Country diary: male wood pigeon has one thing on his mind

Two pigeons in a tree, one perched upside down
‘He grips his perch, leans forward until facing almost vertically downwards and fans his tail feathers as they level with her beak, like a gambler laying a winning hand on the card table.’ Photograph: Phil Gates

If their plumage was gaudy, if they lived deep in tropical jungles, then the family life of wood pigeons would be the subject of a TV documentary. It was dawn in early February, and the cooing outside my window was a sign that breeding, not just feeding, occupied the mind of the resident male wood pigeon. Heavy snowfall soon cooled his ardour, but after the thaw his courtship routine began.

First, wide parabolic flights across the garden, sometimes with wing clapping, like pistol shots.

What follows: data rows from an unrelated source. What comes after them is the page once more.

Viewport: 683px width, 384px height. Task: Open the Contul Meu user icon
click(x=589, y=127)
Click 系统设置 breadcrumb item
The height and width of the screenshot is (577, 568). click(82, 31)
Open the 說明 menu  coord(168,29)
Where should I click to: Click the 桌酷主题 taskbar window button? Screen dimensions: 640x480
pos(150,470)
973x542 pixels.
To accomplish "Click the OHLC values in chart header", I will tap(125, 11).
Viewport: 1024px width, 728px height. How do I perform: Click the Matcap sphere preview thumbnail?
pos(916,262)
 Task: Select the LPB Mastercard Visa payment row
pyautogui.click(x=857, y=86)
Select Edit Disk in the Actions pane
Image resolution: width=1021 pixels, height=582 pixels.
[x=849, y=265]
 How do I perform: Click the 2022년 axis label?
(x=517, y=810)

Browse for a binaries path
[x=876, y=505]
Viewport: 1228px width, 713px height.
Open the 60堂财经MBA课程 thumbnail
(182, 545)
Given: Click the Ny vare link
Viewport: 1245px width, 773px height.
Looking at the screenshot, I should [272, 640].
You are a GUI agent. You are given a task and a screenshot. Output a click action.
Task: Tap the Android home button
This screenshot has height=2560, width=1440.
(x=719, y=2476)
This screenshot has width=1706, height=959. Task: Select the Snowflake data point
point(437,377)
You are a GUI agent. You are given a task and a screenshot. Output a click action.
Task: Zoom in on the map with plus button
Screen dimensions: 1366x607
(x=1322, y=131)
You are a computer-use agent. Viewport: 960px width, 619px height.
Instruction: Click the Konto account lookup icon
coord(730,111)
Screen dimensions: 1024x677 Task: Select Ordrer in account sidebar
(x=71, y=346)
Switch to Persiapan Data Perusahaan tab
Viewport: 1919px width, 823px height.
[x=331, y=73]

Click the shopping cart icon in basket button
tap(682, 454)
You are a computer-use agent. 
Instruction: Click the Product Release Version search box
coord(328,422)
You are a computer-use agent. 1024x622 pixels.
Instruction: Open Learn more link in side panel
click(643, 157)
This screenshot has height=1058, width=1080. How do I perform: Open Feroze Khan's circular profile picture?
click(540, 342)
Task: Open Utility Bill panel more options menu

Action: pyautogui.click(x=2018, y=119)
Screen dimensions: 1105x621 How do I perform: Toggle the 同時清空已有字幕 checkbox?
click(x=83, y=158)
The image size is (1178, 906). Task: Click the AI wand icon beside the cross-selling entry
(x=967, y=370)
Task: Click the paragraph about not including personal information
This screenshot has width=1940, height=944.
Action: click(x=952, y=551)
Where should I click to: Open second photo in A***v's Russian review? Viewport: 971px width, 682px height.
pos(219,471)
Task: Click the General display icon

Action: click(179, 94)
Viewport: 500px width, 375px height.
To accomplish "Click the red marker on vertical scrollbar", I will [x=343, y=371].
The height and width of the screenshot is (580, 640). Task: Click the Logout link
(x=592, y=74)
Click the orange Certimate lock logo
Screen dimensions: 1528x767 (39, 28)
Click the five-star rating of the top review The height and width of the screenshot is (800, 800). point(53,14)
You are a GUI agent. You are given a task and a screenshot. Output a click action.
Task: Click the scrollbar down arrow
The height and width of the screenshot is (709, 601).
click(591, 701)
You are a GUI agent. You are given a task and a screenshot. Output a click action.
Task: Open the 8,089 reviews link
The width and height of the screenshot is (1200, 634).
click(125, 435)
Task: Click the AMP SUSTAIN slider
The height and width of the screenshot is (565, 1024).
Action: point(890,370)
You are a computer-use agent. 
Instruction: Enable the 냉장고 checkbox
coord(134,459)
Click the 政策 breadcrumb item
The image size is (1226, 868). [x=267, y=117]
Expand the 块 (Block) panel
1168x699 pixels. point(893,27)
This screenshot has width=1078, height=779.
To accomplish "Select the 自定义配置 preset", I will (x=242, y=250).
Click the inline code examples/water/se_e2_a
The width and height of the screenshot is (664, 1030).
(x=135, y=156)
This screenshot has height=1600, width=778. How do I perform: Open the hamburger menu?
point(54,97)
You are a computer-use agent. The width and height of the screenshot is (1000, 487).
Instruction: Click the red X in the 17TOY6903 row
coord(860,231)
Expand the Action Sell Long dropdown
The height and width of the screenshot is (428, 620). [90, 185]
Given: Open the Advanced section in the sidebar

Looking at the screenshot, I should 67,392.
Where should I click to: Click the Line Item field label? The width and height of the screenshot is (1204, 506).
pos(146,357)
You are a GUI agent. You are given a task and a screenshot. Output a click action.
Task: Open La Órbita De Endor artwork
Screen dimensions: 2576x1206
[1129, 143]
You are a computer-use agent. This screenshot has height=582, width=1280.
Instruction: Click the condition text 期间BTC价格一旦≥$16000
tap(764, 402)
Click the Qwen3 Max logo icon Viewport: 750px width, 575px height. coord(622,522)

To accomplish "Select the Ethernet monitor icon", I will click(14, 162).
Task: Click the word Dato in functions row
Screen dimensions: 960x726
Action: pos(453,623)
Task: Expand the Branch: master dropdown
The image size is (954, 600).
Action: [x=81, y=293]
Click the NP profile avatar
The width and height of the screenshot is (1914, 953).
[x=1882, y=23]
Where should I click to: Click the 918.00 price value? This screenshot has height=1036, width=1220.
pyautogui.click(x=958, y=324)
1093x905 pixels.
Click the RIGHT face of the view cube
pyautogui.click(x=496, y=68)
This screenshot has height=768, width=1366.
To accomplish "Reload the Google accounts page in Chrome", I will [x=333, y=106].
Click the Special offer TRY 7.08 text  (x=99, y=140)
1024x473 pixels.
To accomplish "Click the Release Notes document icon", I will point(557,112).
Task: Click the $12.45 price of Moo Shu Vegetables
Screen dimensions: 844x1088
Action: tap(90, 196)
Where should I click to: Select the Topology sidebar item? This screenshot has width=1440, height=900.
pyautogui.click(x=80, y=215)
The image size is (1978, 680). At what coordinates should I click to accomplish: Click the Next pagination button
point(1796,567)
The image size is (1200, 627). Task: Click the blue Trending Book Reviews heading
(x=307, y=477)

Then, hopping and strutting, pigeon-chested, bowing until his beak touched the roof tiles, pursuing a disdainful consort. Eventually, she too thawed. Once he captured her attention, I could watch his pièce de résistance, performed in the lime tree at the end of the garden.

Squabs draw their mother close to them with a wing stretched across her back.
Squabs draw their mother close to them with a wing stretched across her back. Photograph: Phil Gates

They nodded to each other several times, from branches about a metre apart. Encouraged, he gripped his perch, leaned forward until facing almost vertically downwards, and fanned his tail feathers as they levelled with her beak, like a gambler laying a winning hand on the card table. A gust of wind nearly blew him off his perch. He managed four performances before she lost interest, but his moves must have worked their magic; next time I saw them, they were side by side, beaks interlocked, sharing regurgitated food.

Today, she is staring down at me from her nest, in the tangled branches of the willow-leaved pear at the centre of the garden. The tree is an avian hub, often full of cacophonous starlings and tree sparrows; maybe their presence provides some early warning against marauding magpies. The rudimentary nest is a flimsy affair, a platform of twigs used (with perfunctory repairs) nine years in succession, often twice annually. I’ve never seen an egg or chick fall out.

The enchanting culmination of this annual cycle will come in May, when the squabs flutter down from the nest, still helpless, still clad in spiky pin feathers, with thin, soft beaks that they push down their mother’s throat to drink regurgitated liquid food. They draw her close with a wing stretched across her back.

It’s one of the most charming spectacles in British natural history.